Please return each of the entries below exactly as they appear.
** Opening SUPPLIED ENTRIES block **
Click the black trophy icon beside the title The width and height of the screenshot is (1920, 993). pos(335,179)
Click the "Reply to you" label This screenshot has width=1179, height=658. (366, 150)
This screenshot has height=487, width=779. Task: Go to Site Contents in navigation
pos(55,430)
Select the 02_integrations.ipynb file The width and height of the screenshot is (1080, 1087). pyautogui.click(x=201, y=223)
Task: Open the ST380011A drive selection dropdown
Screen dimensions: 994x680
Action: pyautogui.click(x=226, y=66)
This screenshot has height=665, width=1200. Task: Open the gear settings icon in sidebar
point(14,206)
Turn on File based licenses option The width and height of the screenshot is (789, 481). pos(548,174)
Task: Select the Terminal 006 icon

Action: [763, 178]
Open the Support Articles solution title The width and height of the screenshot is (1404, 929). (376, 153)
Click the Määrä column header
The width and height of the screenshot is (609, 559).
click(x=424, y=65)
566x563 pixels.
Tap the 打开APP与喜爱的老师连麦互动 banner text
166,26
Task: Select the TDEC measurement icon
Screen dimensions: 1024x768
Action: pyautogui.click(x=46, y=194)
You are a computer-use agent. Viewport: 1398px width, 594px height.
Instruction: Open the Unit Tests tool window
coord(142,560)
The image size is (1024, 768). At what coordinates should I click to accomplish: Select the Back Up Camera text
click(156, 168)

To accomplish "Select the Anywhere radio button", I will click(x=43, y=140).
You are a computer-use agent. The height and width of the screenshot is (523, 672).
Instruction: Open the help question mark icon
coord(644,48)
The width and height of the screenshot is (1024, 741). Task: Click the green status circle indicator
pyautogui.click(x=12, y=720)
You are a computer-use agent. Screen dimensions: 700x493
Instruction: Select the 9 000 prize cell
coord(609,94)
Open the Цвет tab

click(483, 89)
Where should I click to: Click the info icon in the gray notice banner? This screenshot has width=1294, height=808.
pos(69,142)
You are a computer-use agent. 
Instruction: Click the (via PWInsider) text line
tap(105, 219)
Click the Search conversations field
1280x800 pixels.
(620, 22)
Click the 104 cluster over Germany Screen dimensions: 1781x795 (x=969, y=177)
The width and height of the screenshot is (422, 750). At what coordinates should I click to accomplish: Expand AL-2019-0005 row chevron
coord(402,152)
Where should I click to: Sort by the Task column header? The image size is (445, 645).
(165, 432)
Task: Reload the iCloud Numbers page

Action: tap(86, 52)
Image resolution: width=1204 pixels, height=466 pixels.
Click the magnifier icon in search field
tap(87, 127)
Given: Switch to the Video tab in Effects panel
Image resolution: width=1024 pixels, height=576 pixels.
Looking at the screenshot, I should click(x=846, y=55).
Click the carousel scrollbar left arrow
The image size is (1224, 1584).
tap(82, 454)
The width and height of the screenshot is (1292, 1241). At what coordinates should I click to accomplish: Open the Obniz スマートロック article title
** Closing SUPPLIED ENTRIES block **
_RESULT_:
Click the black trophy icon beside the title The width and height of the screenshot is (1920, 993). pos(335,179)
Click the "Reply to you" label This screenshot has width=1179, height=658. (366, 150)
This screenshot has height=487, width=779. Task: Go to Site Contents in navigation
pos(55,430)
Select the 02_integrations.ipynb file The width and height of the screenshot is (1080, 1087). pyautogui.click(x=201, y=223)
Task: Open the ST380011A drive selection dropdown
Screen dimensions: 994x680
Action: pyautogui.click(x=226, y=66)
This screenshot has height=665, width=1200. Task: Open the gear settings icon in sidebar
point(14,206)
Turn on File based licenses option The width and height of the screenshot is (789, 481). pos(548,174)
Task: Select the Terminal 006 icon

Action: [763, 178]
Open the Support Articles solution title The width and height of the screenshot is (1404, 929). (376, 153)
Click the Määrä column header
The width and height of the screenshot is (609, 559).
click(x=424, y=65)
566x563 pixels.
Tap the 打开APP与喜爱的老师连麦互动 banner text
166,26
Task: Select the TDEC measurement icon
Screen dimensions: 1024x768
Action: pyautogui.click(x=46, y=194)
You are a computer-use agent. Viewport: 1398px width, 594px height.
Instruction: Open the Unit Tests tool window
coord(142,560)
The image size is (1024, 768). At what coordinates should I click to accomplish: Select the Back Up Camera text
click(156, 168)

To accomplish "Select the Anywhere radio button", I will click(x=43, y=140).
You are a computer-use agent. The height and width of the screenshot is (523, 672).
Instruction: Open the help question mark icon
coord(644,48)
The width and height of the screenshot is (1024, 741). Task: Click the green status circle indicator
pyautogui.click(x=12, y=720)
You are a computer-use agent. Screen dimensions: 700x493
Instruction: Select the 9 000 prize cell
coord(609,94)
Open the Цвет tab

click(483, 89)
Where should I click to: Click the info icon in the gray notice banner? This screenshot has width=1294, height=808.
pos(69,142)
You are a computer-use agent. 
Instruction: Click the (via PWInsider) text line
tap(105, 219)
Click the Search conversations field
1280x800 pixels.
(620, 22)
Click the 104 cluster over Germany Screen dimensions: 1781x795 (x=969, y=177)
The width and height of the screenshot is (422, 750). At what coordinates should I click to accomplish: Expand AL-2019-0005 row chevron
coord(402,152)
Where should I click to: Sort by the Task column header? The image size is (445, 645).
(165, 432)
Task: Reload the iCloud Numbers page

Action: tap(86, 52)
Image resolution: width=1204 pixels, height=466 pixels.
Click the magnifier icon in search field
tap(87, 127)
Given: Switch to the Video tab in Effects panel
Image resolution: width=1024 pixels, height=576 pixels.
Looking at the screenshot, I should click(x=846, y=55).
Click the carousel scrollbar left arrow
The image size is (1224, 1584).
tap(82, 454)
The width and height of the screenshot is (1292, 1241). At what coordinates should I click to accomplish: Open the Obniz スマートロック article title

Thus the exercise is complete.